**Problem**
Below are records. Transcribe exactly the lines from the one that contains "496x671 pixels." through the last line, leaving any pictures out.
*** Study material Section Begins ***
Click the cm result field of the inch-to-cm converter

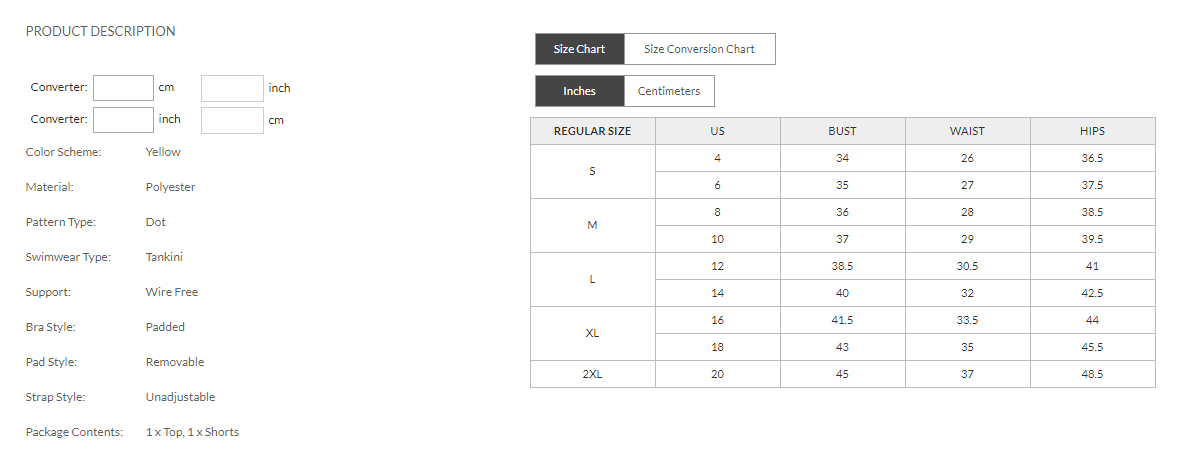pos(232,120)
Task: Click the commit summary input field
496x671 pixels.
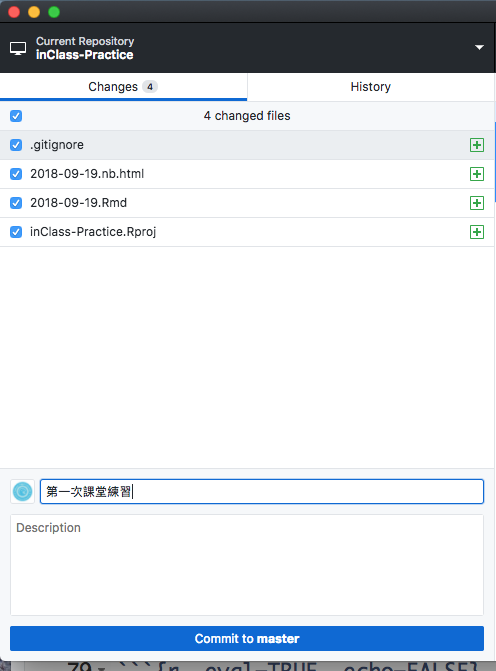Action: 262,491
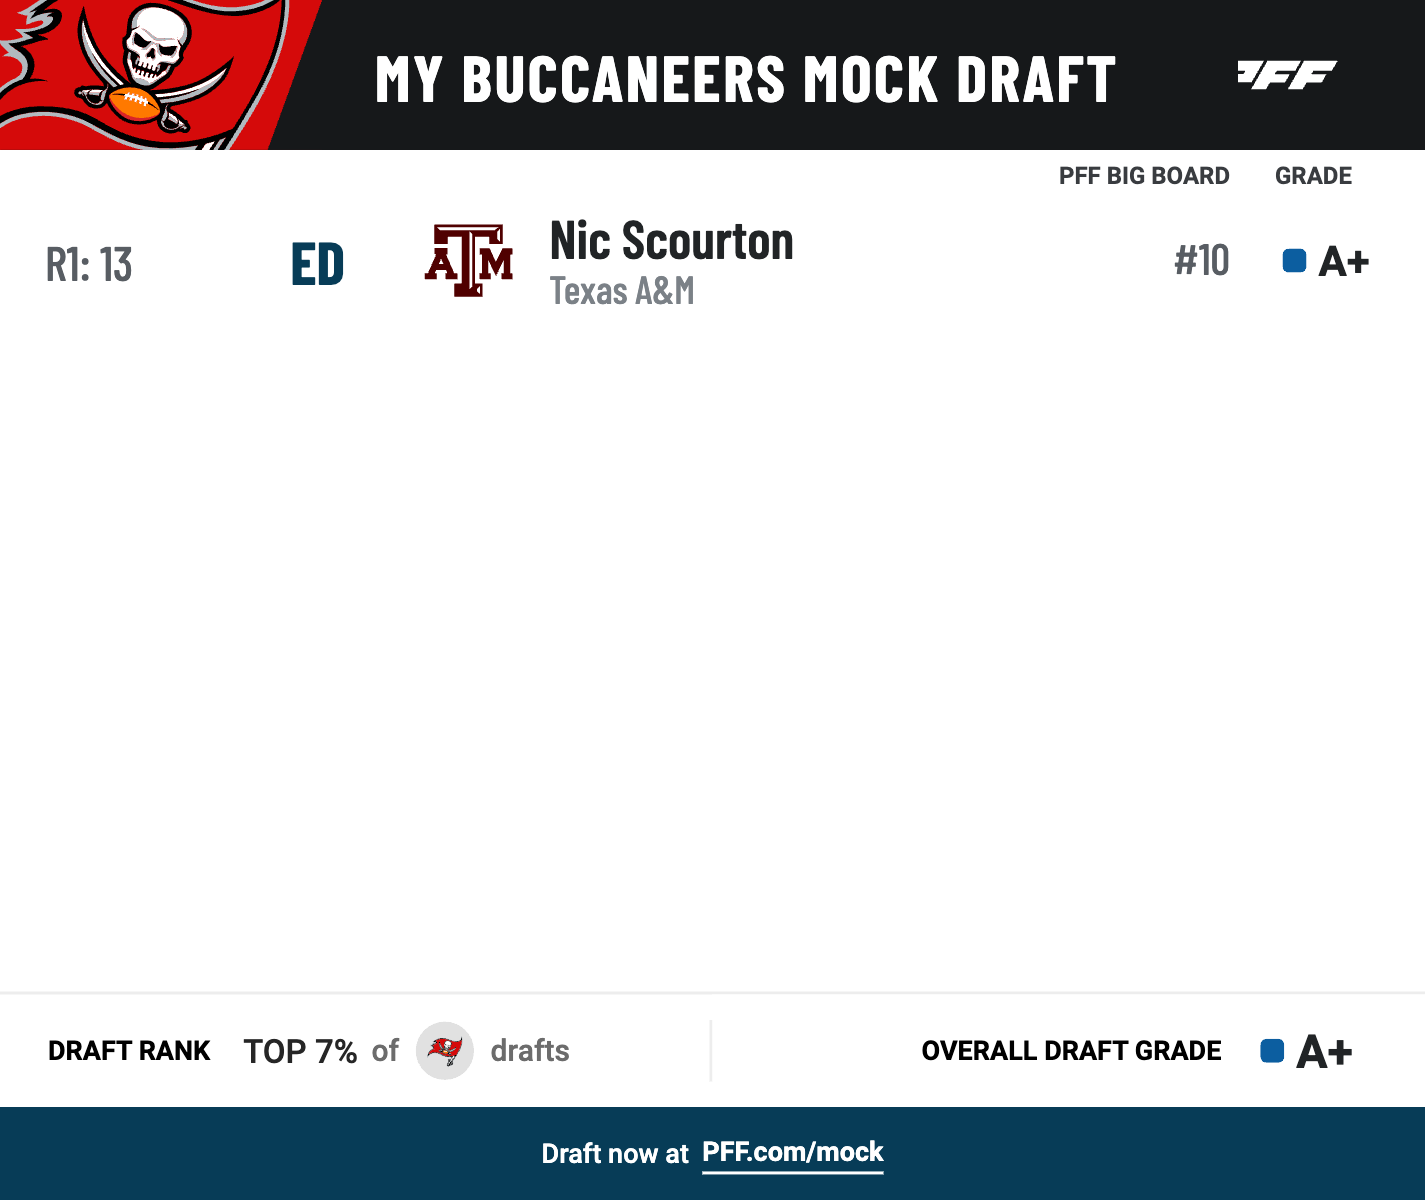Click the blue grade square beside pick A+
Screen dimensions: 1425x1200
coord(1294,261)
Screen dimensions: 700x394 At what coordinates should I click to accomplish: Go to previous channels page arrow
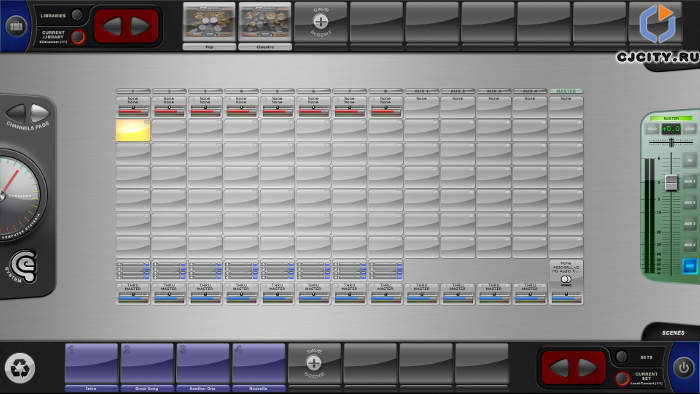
*** Study material Section Ends ***
**Written answer**
496x671 pixels.
Action: 262,491
Click the blue grade square beside pick A+
Screen dimensions: 1425x1200
coord(1294,261)
Screen dimensions: 700x394 At what coordinates should I click to accomplish: Go to previous channels page arrow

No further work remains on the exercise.